POSITION SUMMARY
The Director of Care Management, Utilization Management, and Appeals role involves overseeing and enhancing our care management programs, utilization management processes, and appeals operations. The ideal candidate will bring a strategic vision and leadership to ensure high-quality, cost-effective care and compliance with regulatory requirements.
ESSENTIAL FUNCTIONS AND RESPONSIBILITIES
Leadership and Strategy:
- Develop and implement strategic plans for care management, utilization management, and appeals programs.
- Lead and mentor a team of professionals in these areas, fostering a culture of excellence and continuous improvement.
- Collaborate with senior leadership to align departmental goals with the organizationοΏ½s overall mission and objectives.
- Under the oversight of the CMO, manages budget for programs as well as care model
Care Management:
- Oversee the development and execution of care management programs to enhance member outcomes and satisfaction and reduce total costs of care.
- Ensure that effective care management is integrated into CHOs population health strategy
- Monitor and evaluate care management performance metrics and implement strategies for improvement.
Utilization Management:
- Manage utilization review processes to ensure appropriate use of resources and adherence to clinical guidelines.
- Develop policies and procedures for utilization management that comply with regulatory standards and payer requirements.
- Analyze utilization data to identify trends and opportunities for cost savings and quality improvement.
Appeals Management:
- Oversight of the appeals process to ensure timely and accurate handling of denials and appeals.
- Develop and maintain policies and procedures for appeals management, ensuring compliance with regulatory and contractual requirements.
- Collaborate with clinical and operational teams to resolve complex cases and improve the appeals process.
- Oversight of Appeals Vendor contracts.
Quality and Compliance:
- Ensure all programs comply with federal, state, and local regulations, as well as accreditation standards.
- Implement quality improvement initiatives to enhance the effectiveness and efficiency of care management, utilization management, and appeals processes.
- Stay abreast of industry trends and best practices to maintain a competitive edge.
Collaboration and Communication:
- Work closely with internal and external stakeholders, including healthcare providers, payers, and regulatory agencies, to optimize care delivery and resource utilization.
- Foster strong communication and collaboration among multidisciplinary teams to support integrated care management and utilization management efforts.
JOB SPECIFIC KEY COMPETENCIES (KSAs)
- Ability to adapt and be nimble to effectively problem-solve complex, multifaceted, and/or emotionally charged situations.
- Advanced Skills in Microsoft Products and adaptability to electronic documentation system.
- Excellent communication, writing, analytical and problem-solving skills.
DIVERSITY, EQUITY, AND INCLUSION STATEMENT
Community Health Options is committed to fostering, cultivating, and preserving a culture of diversity, equity, and inclusion (DEI).

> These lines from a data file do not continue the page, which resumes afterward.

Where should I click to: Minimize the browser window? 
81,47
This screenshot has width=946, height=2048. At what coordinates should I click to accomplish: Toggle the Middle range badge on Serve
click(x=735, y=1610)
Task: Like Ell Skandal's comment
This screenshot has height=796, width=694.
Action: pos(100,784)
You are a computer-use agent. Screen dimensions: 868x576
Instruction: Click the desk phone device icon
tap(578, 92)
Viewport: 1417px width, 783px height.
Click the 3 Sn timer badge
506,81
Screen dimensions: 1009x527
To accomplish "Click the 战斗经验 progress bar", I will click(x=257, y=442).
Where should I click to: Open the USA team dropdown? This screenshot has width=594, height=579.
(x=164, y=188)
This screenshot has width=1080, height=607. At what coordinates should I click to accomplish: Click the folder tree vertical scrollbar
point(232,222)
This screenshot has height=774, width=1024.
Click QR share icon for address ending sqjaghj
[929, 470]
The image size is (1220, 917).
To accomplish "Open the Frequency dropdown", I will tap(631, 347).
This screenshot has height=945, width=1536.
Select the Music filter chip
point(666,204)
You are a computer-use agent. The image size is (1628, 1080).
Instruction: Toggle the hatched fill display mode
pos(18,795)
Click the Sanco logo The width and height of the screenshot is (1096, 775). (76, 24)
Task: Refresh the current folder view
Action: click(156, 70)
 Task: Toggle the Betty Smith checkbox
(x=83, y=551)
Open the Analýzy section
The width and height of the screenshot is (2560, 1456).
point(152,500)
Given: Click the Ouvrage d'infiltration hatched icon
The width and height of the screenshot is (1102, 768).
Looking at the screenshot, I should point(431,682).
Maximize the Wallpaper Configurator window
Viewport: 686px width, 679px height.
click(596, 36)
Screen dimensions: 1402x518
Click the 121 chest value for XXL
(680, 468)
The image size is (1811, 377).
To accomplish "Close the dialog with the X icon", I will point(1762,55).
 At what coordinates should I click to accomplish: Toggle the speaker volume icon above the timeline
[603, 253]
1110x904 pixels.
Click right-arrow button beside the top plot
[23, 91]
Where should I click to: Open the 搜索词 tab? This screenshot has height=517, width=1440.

Our human capital is the single most valuable asset we have. The collective sum of individual differences, life experiences, knowledge, inventiveness, innovation, self-expression, unique capabilities, and talent our employees invest in their work represents a significant part of not only our culture, but our reputation and achievement as well. Community Health Options DEI initiatives are applicable, but not limited to, our practices and policies on recruitment and selection; compensation and benefits; professional development, and training; promotions; transfers; social and recreational programs, and the ongoing development of a work environment built upon the premise of DEI, which encourages and enforces:
- Respectful, open communication and cooperation between all employees.
- Teamwork and participation, encouraging the representation of all groups and employee perspectives.
- Balanced approach to work culture through flexible schedules to accommodate varying needs of our people.
- Employer and employee contributions to the communities we serve to promote a greater understanding and respect for each other.
QUALIFICATIONS AND CORE REQUIREMENTS
- Bachelor's Degree in related health field, preferred.
- Active and unrestricted Maine (or contract state) clinical license.
- Minimum of 2-3 years of Health Plan Medical Management (Utilization Management and Appeals) experience.
- Leadership experience with working knowledge of human resource principles that promote a positive working environment and adherence to applicable regulatory requirements.